Moves to liberalise Malaysia’s pensions market are expected to galvanise the Islamic finance market, already a key segment of the country’s economy, though greater regulatory oversight will be needed to bolster investor confidence in the sector.
On July 23, the international press reported that Malaysia was introducing “sweeping reforms” to its pension system. The changes introduce a new, voluntary Private Retirement Scheme (PRS) to run alongside the existing Employees Provident Fund (EPF). The PRS will allow Malaysians to purchase a wide variety of products from private fund management firms, making it easier for them to focus on Islamic investment. Currently, the EPF collects pension contributions and invests the cash; contributors can place up to 20% in a single mutual fund.
By facilitating investment in private products by individuals, the reforms are expected to kick-start the growth of Malaysia’s small private pensions sector, which the government now expects to be worth RM73bn ($22.92bn) by 2020. Though some think the prediction is rather optimistic, most agree that there is a lot of potential for growth given the regulatory changes, growing disposable incomes and a rising culture of saving for the future.
Officials – and the structure of the new regulations – make it clear that increasing investment in Islamic products is one of the aims of the changes. “The PRS will contribute to the growth of Islamic fund products,” Zakie Ahmad Shariff, a board member of the Private Pension Administrator (newly founded to oversee the PRS funds) and CEO of the Federation of Investment Managers Malaysia, told international press. Analysts agreed that those investing in the new system would gain from sharia-compliant offerings in particular.
Of the first 30 products offered through the PRS, only six will be Islamic, with the expectation that there will be more to come. The eight existing PRS providers ¬– all of which have sharia-compliant arms – can offer between three and seven conventional products through the system, but can provide up to 10 products if they offer Islamic schemes as well.

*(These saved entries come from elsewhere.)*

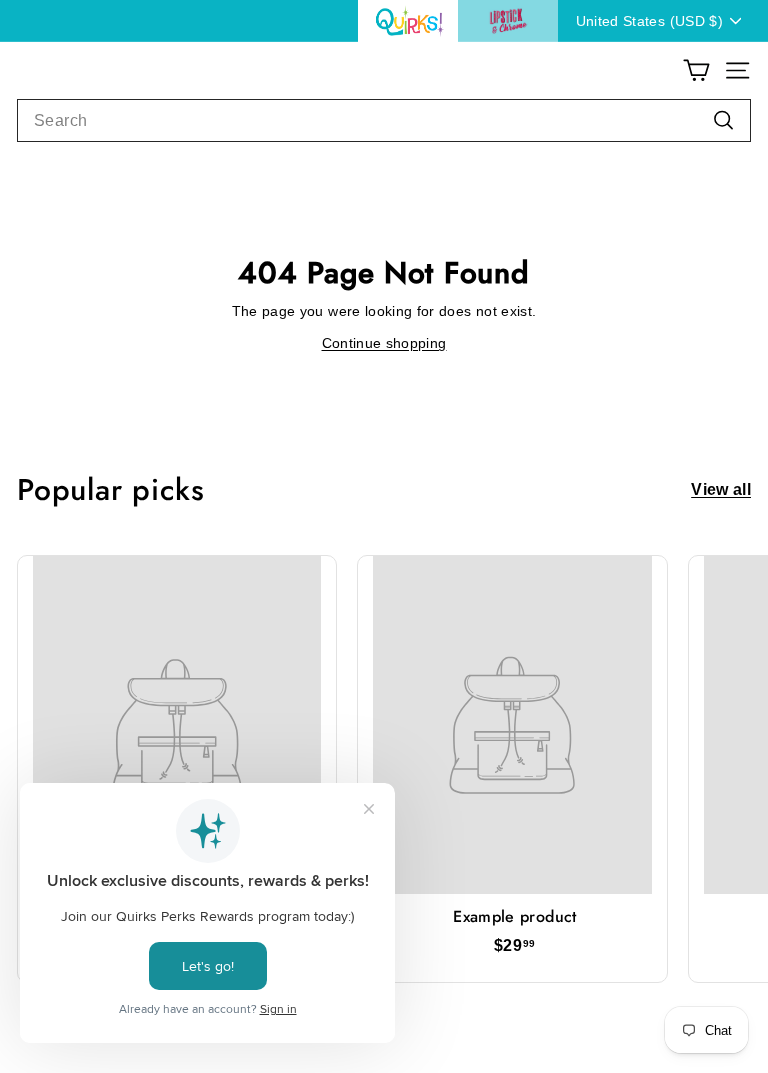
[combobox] (384, 121)
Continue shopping (384, 343)
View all (721, 490)
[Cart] (696, 70)
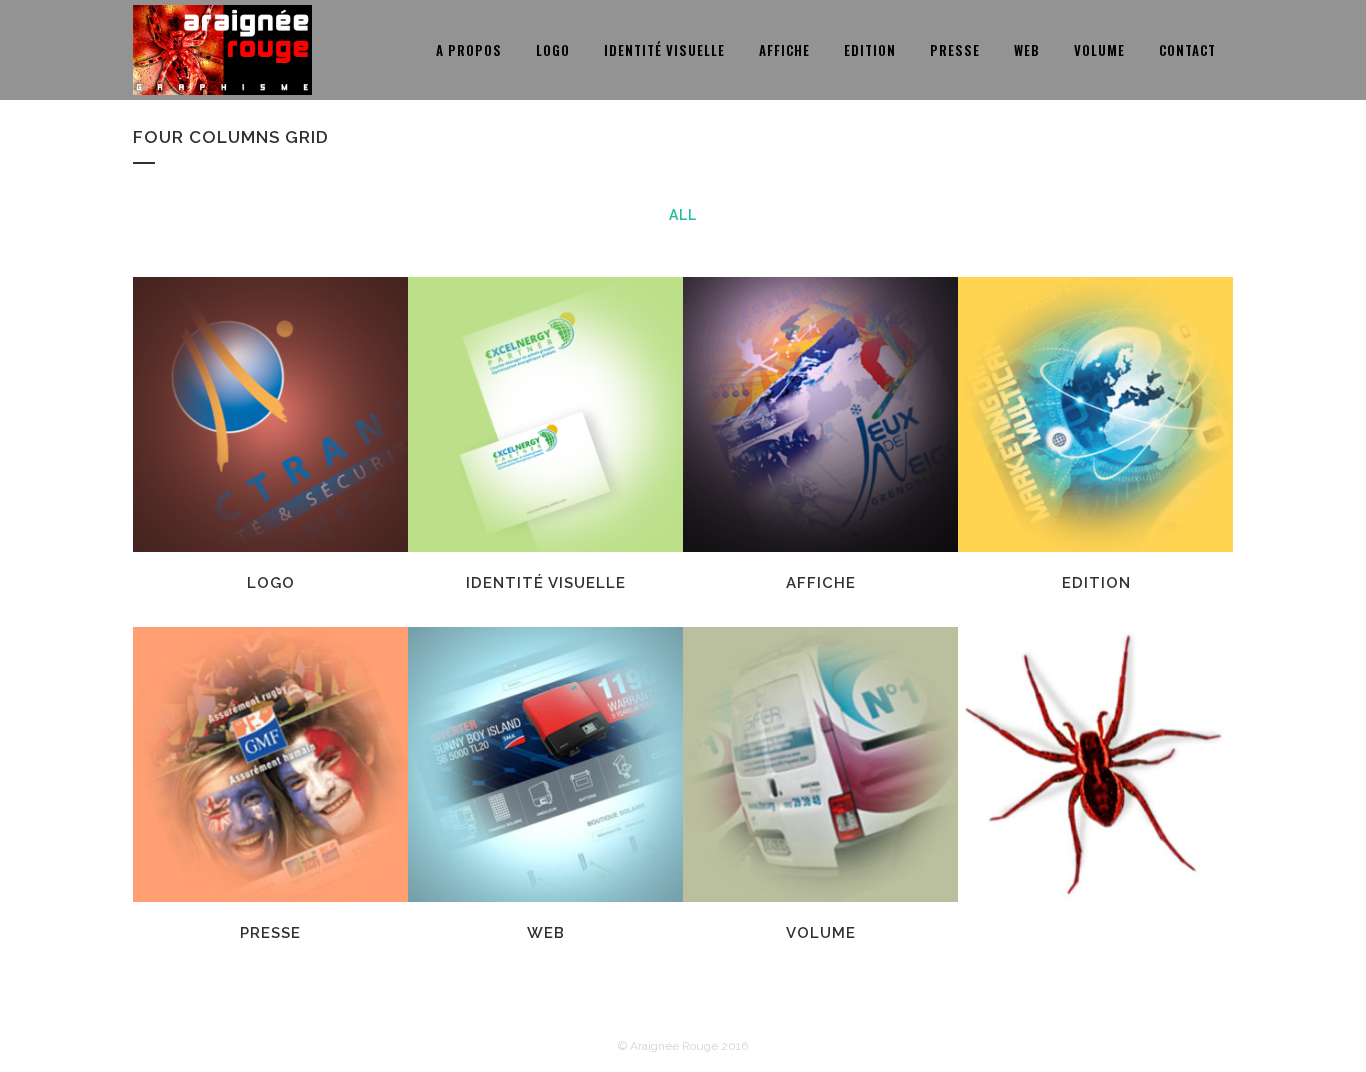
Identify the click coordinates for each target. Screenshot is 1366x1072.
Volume (821, 933)
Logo (271, 583)
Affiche (821, 583)
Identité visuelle (546, 583)
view (316, 412)
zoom (228, 412)
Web (546, 933)
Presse (270, 933)
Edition (1096, 583)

As the domestic market grows in new segments, Malaysia continues to cement its position as one of the world’s leading sharia-compliant sectors. It is particularly strong in sukuk (Islamic bonds), which accounted for 68.7% of the $84.4bn issued globally last year and 71% of the $43.5bn launched in the first quarter of 2012 (a 55% increase on 2011’s first quarter).

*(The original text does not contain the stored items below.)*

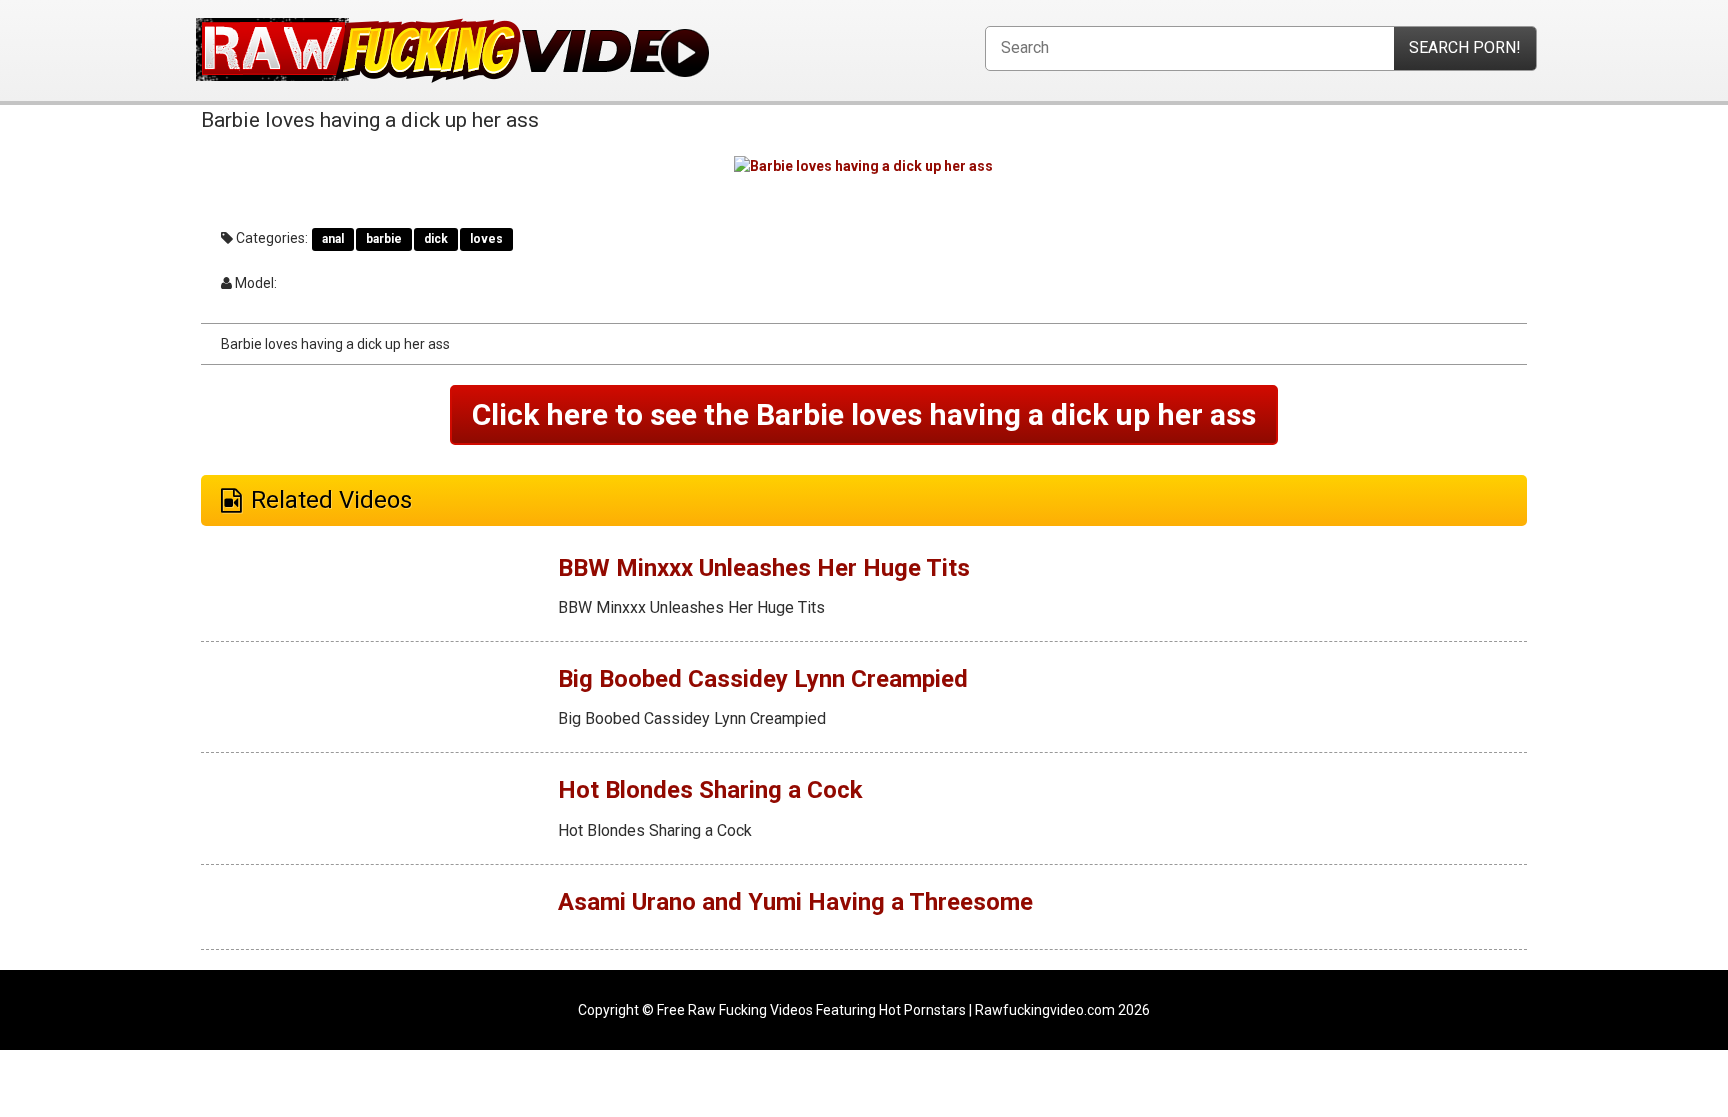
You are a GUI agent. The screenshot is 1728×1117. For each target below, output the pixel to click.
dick (436, 239)
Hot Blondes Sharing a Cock (710, 790)
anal (333, 239)
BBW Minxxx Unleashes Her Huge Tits (764, 568)
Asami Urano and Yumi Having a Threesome (795, 902)
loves (486, 239)
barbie (384, 239)
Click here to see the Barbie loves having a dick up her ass (864, 414)
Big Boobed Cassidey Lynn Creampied (763, 679)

In July, Axiata, Malaysia’s leading mobile telephone operator, announced it was looking to raise up to $1.5bn in sukuk issues to tap low-cost long-term funds and increase its capital efficiency. It will be the first Asian telecoms firm to issue multiple currency sukuk, according to the company. The launch was “strategic” and targeted at investors in the region, as well as the Middle East and Europe, and officials said the move would help strengthen Malaysia’s position as a global sukuk leader.
The private sector and government bodies are likely to provide further issuances in the near future as Malaysia rolls out its ambitious Economic Transformation Programme, which envisages large investments in infrastructure and services and aims to develop the economy to boost value added and strengthen value chains.

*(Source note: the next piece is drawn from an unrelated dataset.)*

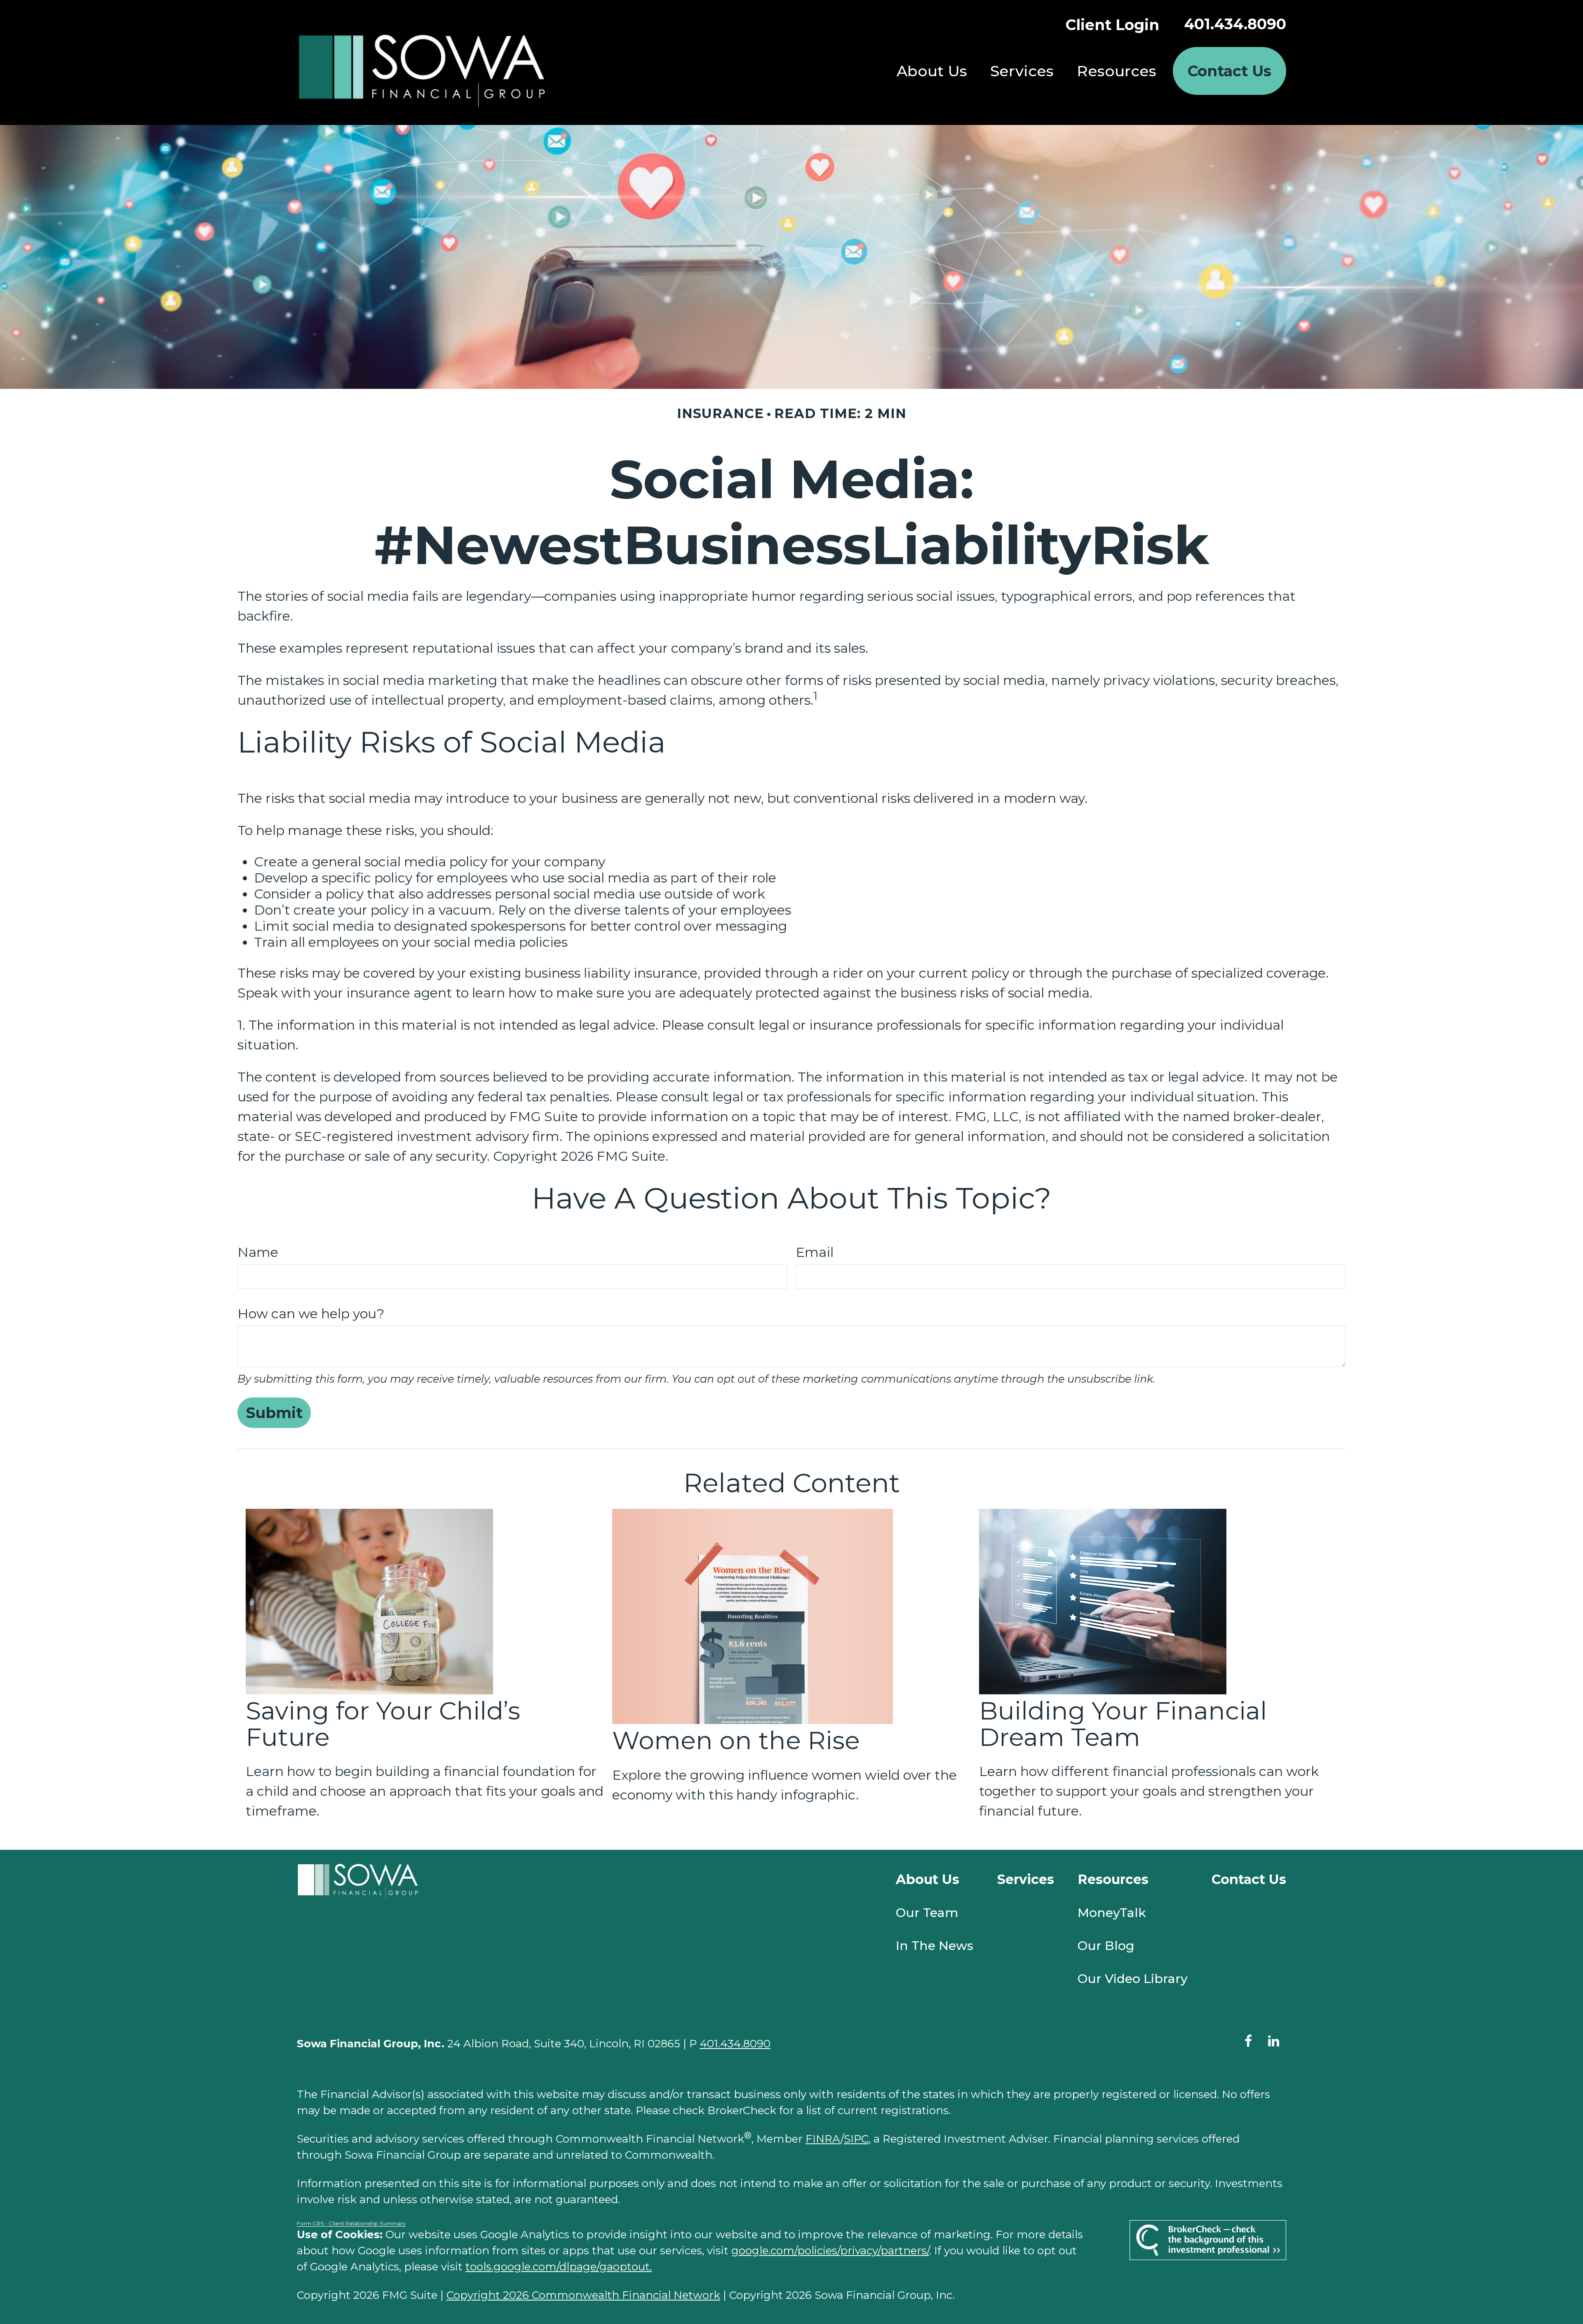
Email (815, 1252)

While Malaysia’s Islamic finance sector continues to be a world leader, the industry’s rise to global prominence is relatively new. As elsewhere in the world, growth has brought on regulatory challenges, and some parts of the industry lag behind others.
“Sharia-compliant trustee management needs to move forward,” Abdul Jalil Rasheed, the CEO of Aberdeen Asset Management, which moved into Islamic finance in Malaysia in 2009 and counts the EPF as its biggest customer, told OBG. “Asset management is still a very locally driven business in Malaysia. There are currently 16 licences in the market for Islamic asset management, not all of which are doing well.”
Rasheed suggests that “innovation needs to slow” so that Islamic finance can put down deeper regulatory roots and to prevent firms from over-extending themselves, adding that the market may still not be mature enough for sharia-compliant hedge funds to flourish.
As Deputy Finance Minister Datuk Awang Adek Hussin noted last year, greater cooperation among Islamic finance experts, religious scholars, government bodies and the private sector is needed to support and consolidate the industry. “Although Malaysia’s Islamic financial performance has shown encouraging development, we should not be complacent with our achievements thus far,” he said.